**** EXERCISE MATERIALS

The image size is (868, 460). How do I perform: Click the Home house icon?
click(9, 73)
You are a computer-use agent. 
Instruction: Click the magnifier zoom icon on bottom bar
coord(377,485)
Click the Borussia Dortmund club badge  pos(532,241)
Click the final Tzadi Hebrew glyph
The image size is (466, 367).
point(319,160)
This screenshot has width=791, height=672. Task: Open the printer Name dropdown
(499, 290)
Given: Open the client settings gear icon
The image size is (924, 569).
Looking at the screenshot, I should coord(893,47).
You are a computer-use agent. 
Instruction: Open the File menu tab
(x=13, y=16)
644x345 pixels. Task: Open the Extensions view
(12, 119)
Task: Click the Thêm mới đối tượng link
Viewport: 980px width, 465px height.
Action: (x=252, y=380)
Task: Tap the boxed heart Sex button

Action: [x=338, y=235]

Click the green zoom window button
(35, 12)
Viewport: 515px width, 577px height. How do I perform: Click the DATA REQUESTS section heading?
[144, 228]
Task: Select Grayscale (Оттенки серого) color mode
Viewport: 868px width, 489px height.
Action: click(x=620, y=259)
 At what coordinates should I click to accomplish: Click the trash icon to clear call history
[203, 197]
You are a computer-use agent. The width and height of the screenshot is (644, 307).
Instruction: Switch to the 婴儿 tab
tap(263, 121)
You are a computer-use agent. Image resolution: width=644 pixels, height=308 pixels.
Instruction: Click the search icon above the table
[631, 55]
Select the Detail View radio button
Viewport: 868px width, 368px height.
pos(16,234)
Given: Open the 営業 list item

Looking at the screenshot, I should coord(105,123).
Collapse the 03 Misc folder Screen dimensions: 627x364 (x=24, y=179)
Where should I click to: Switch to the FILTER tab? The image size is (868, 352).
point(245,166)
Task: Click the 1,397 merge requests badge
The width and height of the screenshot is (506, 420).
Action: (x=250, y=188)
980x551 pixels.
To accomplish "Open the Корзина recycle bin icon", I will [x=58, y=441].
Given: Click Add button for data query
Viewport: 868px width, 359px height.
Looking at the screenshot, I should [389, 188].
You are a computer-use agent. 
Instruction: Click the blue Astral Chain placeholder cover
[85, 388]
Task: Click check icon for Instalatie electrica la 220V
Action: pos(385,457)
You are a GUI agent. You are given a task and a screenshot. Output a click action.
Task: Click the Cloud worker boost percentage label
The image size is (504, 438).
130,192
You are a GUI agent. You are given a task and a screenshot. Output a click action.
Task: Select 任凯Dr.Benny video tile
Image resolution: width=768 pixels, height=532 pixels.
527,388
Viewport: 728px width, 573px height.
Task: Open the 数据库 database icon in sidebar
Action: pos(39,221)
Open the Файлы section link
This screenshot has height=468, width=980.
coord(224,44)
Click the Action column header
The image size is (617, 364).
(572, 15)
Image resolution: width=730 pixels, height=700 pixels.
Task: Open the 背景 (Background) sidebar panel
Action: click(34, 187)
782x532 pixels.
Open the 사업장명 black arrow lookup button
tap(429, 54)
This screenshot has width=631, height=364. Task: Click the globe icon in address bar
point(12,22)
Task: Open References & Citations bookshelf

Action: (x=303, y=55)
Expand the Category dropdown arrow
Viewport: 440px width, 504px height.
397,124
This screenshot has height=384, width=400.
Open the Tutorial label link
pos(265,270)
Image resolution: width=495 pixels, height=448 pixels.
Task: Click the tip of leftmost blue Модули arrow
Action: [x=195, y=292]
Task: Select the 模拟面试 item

********

Reproduce exactly the stretch of the material above that starts at the line with "At what coordinates" and ends at the line with "Given: Click Add button for data query", both included, and nothing else.

**ANSWER TO THIS TASK:**
 At what coordinates should I click to accomplish: Click the trash icon to clear call history
[203, 197]
You are a computer-use agent. The width and height of the screenshot is (644, 307).
Instruction: Switch to the 婴儿 tab
tap(263, 121)
You are a computer-use agent. Image resolution: width=644 pixels, height=308 pixels.
Instruction: Click the search icon above the table
[631, 55]
Select the Detail View radio button
Viewport: 868px width, 368px height.
pos(16,234)
Given: Open the 営業 list item

Looking at the screenshot, I should coord(105,123).
Collapse the 03 Misc folder Screen dimensions: 627x364 (x=24, y=179)
Where should I click to: Switch to the FILTER tab? The image size is (868, 352).
point(245,166)
Task: Click the 1,397 merge requests badge
The width and height of the screenshot is (506, 420).
Action: (x=250, y=188)
980x551 pixels.
To accomplish "Open the Корзина recycle bin icon", I will [x=58, y=441].
Given: Click Add button for data query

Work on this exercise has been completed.